From the entries below, transcribe exactly the lines between the line holding "The image size is (724, 1568)." and the line holding "Open the Learn", inclusive; skip all other lines.

● WORKING DATA
====

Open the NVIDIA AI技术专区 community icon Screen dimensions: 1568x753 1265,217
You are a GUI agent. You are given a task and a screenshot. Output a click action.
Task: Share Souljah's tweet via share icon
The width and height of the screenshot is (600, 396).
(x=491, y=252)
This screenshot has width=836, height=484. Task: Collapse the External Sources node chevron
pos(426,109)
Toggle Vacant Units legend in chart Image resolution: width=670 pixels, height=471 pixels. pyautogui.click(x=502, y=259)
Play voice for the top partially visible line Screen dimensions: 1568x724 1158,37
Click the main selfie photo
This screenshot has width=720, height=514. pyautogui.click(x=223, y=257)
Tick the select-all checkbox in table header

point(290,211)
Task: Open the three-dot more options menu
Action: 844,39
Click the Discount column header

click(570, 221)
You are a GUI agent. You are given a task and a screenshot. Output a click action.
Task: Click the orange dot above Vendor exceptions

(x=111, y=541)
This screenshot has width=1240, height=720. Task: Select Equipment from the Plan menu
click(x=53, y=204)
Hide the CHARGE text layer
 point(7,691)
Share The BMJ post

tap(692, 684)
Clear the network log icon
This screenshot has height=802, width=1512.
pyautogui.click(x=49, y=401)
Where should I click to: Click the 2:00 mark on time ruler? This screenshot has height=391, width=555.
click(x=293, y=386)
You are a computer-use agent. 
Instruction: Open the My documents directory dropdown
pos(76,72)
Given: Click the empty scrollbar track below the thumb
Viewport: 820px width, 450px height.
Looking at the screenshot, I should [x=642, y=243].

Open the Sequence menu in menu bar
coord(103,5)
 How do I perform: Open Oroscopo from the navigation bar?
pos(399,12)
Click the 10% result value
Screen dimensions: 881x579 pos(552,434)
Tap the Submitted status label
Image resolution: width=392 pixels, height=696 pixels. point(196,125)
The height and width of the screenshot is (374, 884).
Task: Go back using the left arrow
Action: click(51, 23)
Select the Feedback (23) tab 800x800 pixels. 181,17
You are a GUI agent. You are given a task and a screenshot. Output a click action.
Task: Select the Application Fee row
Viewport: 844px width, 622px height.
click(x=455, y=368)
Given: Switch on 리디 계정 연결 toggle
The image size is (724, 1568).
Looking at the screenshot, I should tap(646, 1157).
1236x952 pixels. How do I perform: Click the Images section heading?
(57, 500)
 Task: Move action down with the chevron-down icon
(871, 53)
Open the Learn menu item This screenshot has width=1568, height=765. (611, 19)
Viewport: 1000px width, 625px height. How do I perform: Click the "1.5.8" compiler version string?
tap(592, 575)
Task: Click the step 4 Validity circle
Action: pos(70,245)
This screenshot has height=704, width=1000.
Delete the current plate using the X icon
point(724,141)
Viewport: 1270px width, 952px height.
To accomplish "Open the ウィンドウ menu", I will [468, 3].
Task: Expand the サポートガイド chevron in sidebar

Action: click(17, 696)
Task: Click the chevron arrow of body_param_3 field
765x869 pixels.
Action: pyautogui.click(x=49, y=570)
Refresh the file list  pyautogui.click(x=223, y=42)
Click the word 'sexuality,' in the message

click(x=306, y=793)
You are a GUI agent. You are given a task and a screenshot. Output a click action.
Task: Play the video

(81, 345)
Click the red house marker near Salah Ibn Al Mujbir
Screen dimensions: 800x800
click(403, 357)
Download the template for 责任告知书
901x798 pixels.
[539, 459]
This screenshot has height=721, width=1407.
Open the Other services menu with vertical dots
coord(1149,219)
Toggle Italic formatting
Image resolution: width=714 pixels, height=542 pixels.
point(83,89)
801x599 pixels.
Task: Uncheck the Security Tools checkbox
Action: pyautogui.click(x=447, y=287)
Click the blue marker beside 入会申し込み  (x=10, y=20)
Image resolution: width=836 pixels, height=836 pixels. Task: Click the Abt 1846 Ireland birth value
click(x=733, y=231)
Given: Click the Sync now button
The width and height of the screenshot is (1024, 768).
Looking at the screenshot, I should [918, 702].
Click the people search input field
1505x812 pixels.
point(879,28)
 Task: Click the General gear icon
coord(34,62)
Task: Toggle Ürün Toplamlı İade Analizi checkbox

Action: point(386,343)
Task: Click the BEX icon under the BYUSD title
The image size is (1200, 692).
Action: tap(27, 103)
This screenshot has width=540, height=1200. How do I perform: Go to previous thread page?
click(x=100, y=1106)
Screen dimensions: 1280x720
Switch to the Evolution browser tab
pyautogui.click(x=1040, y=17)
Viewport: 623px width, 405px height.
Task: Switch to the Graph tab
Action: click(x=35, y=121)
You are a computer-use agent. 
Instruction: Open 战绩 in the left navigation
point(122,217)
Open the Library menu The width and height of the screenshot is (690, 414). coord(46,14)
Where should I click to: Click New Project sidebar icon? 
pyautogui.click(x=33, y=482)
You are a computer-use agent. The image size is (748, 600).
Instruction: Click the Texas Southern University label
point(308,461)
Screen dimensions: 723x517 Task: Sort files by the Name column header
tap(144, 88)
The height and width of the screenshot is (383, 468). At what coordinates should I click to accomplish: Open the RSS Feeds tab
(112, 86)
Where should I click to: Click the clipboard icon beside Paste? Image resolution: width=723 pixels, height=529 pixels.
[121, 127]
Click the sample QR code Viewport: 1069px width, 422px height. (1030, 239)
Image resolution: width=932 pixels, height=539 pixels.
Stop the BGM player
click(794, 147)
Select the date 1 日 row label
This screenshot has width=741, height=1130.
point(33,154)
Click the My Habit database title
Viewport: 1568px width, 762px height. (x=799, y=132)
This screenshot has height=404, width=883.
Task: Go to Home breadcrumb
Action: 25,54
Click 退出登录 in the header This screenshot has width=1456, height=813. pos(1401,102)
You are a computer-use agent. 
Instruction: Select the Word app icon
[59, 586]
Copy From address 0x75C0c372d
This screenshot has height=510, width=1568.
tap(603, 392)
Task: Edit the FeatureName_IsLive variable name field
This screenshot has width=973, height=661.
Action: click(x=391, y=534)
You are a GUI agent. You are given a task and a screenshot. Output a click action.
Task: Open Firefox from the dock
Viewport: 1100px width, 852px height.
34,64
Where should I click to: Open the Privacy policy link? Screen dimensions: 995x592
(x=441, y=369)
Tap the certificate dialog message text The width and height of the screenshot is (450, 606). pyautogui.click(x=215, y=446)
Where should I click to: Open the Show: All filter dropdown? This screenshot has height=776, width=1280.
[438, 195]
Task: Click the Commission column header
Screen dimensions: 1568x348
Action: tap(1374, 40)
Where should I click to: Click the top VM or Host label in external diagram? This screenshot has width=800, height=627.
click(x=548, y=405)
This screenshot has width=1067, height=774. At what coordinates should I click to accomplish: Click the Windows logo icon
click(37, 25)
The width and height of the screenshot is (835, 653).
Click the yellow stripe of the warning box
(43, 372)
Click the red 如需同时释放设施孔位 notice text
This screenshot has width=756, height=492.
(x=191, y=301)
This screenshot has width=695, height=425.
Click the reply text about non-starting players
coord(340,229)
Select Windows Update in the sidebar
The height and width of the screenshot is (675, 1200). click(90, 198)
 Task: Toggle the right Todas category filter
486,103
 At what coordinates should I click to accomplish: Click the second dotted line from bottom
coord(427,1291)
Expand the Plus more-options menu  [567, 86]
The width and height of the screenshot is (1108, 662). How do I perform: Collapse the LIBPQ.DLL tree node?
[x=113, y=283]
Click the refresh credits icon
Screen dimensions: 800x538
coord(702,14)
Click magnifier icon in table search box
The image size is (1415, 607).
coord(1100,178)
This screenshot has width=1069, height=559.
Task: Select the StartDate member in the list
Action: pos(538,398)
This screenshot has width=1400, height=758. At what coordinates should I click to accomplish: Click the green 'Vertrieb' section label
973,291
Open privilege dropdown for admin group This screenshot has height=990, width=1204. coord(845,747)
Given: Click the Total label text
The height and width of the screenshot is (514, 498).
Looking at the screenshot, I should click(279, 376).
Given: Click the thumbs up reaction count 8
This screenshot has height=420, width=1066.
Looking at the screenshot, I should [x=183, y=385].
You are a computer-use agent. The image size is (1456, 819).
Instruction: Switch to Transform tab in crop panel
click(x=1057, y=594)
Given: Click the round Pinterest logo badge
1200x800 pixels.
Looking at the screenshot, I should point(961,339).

====

● RESPONSE TO THE TASK
The image size is (724, 1568).
Looking at the screenshot, I should tap(646, 1157).
1236x952 pixels. How do I perform: Click the Images section heading?
(57, 500)
 Task: Move action down with the chevron-down icon
(871, 53)
Open the Learn menu item This screenshot has width=1568, height=765. (611, 19)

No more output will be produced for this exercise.